* Selected extract *

For me, they are a waste of time. ALL approximations used in viscosity cup recommendations are given based on results from lab tests. When will it be a perfect 77 degrees with 33% humidity where you live? Conditions at the time of application never match the data given by the manufacturer, and with temperature being the most influential, their data is of no use.
Many years ago I had this discussion with a paint rep that came out to inspect a finish I had applied. He wanted to know if I had used the cup to determine viscosity. His application data showed all measurements for proper viscosity taken at 77 degrees. During the summer, it may only get down to the upper 80s here, ten degrees hotter than the data sheet, and by noon it is in the low/mid 90s. These temperatures rendered his viscosity tests irrelevant. I sent him packing and got the industrial rep out there and we resolved the problem.
So the point of all that is that temps are the biggest problem for any sprayer. And they are at any time since they affect the viscosity of the materials so much.
A viscosity cup can get you in the ballpark to get going and they are good for that, sometimes when it is cold. If you are spraying at 55 degrees, it is easy to over thin to get the material out of the gun. A viscosity cup is good for that. But past about 65 or so, I wouldn't think of using one. Mix, spray, test on scrap. Record results so next time you will have them at hand.

* Information supplied *
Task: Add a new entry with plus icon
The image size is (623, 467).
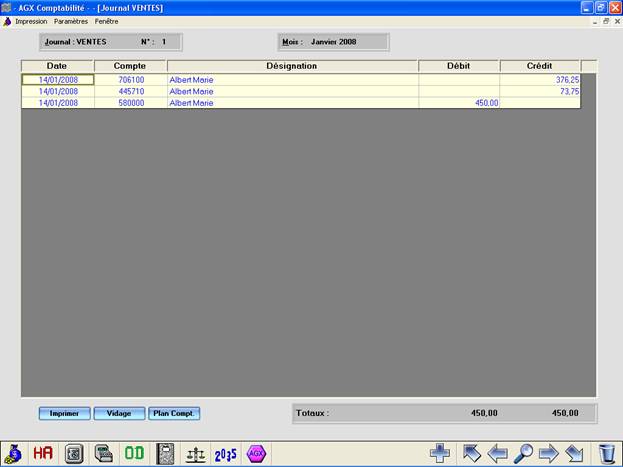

* Exercise instructions *
1. Transcribe the passage on viscosity cups from the part that opens with the words "For me, they" through the part that closes with "is of no use.".
2. According to the passage on viscosity cups, why does the writer consider the manufacturer's viscosity data useless? Answer in one to three sentences.
3. Continue the passage on viscosity cups, starting after its last sentence.

* Response list *
1.
For me, they are a waste of time. ALL approximations used in viscosity cup recommendations are given based on results from lab tests. When will it be a perfect 77 degrees with 33% humidity where you live? Conditions at the time of application never match the data given by the manufacturer, and with temperature being the most influential, their data is of no use.

2. The manufacturer's viscosity figures come from lab tests under set conditions, such as 77 degrees and 33% humidity, and conditions at the time of application never match them. Temperature affects viscosity more than anything else, so figures taken at a different temperature are of no use.

3.
Since your equipment can be a factor as well, you have remember that, too. Do you have the same tip size on your gun that they used when determining recommended viscosity? Are you using the same air pressure? Are you using a device to remove moisture from the air (a must here with our super high humidity) before it hits the gun? All of those things factor in, and unless your spray equipment is the same as the test equipment used by the manufacturer, you results won't be optimal.
So, after all of that.... find a product line you like that suits your needs and stick with it to learn it. Then mix, spray, test on scrap. Record results so next time you will have them at hand. As I told Karl before he started his plaque, with an unfamiliar product I would buy two quarts of product. One to mix up and test my setup with, and one to open as pristine to mix for finishing. No viscosity cup can match an actual test shot.
Probably a lot more than you ever wanted to know.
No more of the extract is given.